Problem to solve: Everything from the line containing "Image resolution: width=1144" through the line containing "Click the shipping box icon 240x207 pixels." in the listing below should be copied exactly, and nothing more.

Records provided:
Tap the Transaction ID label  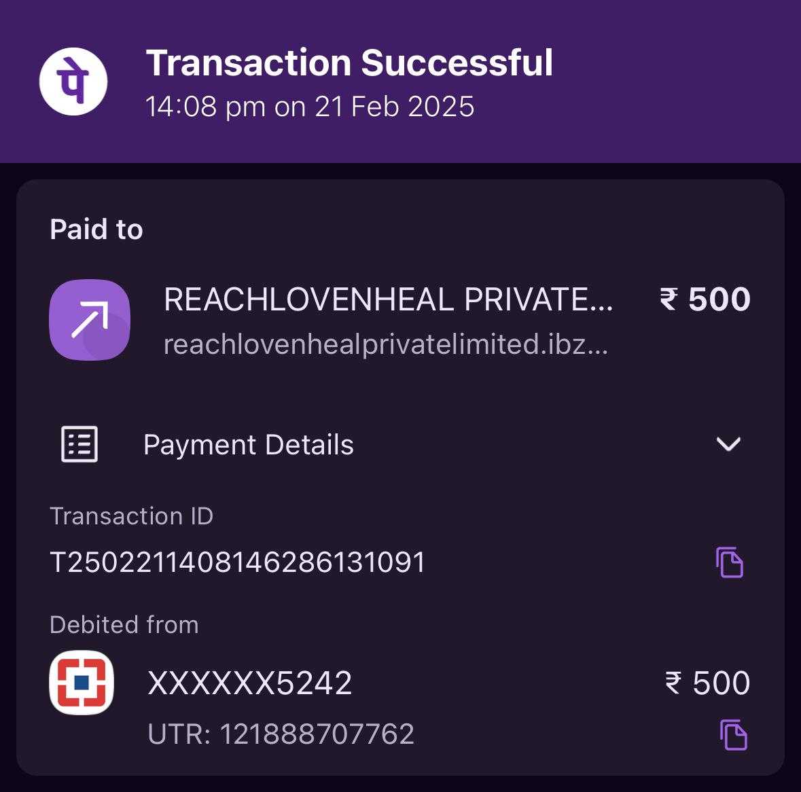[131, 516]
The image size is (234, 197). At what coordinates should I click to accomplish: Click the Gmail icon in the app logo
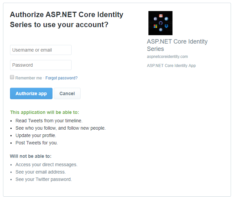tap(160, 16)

--

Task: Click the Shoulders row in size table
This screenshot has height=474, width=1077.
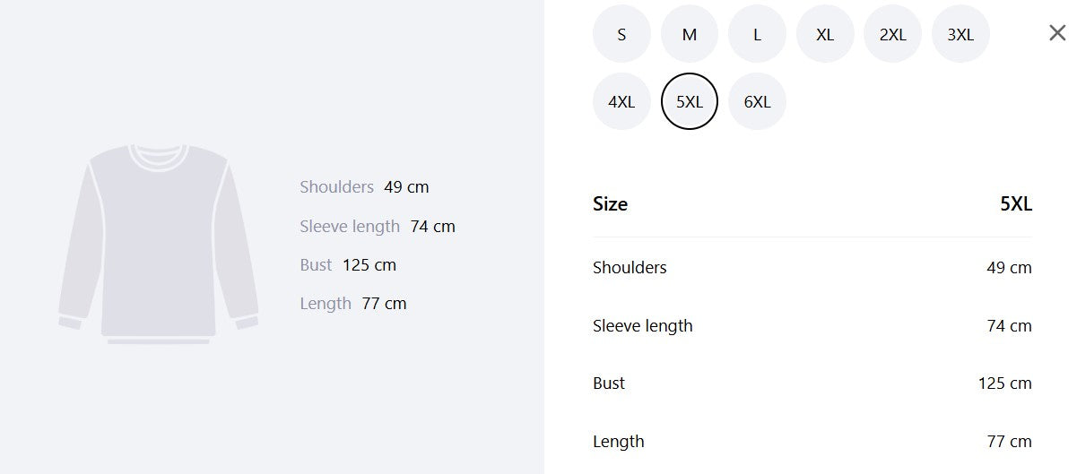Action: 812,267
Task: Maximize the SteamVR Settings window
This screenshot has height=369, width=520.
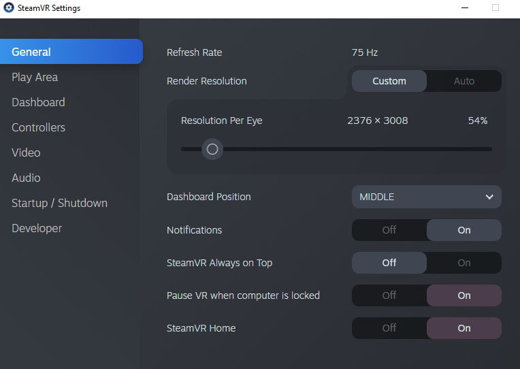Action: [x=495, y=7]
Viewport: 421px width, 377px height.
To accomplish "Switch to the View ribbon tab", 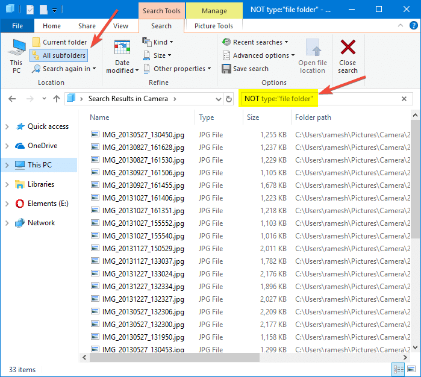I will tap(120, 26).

--

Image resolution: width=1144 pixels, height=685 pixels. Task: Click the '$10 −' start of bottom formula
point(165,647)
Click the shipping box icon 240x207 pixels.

Solution to this problem:
Image resolution: width=1144 pixels, height=685 pixels. Task: Click the '$10 −' start of bottom formula
point(165,647)
Click the shipping box icon 240x207 pixels.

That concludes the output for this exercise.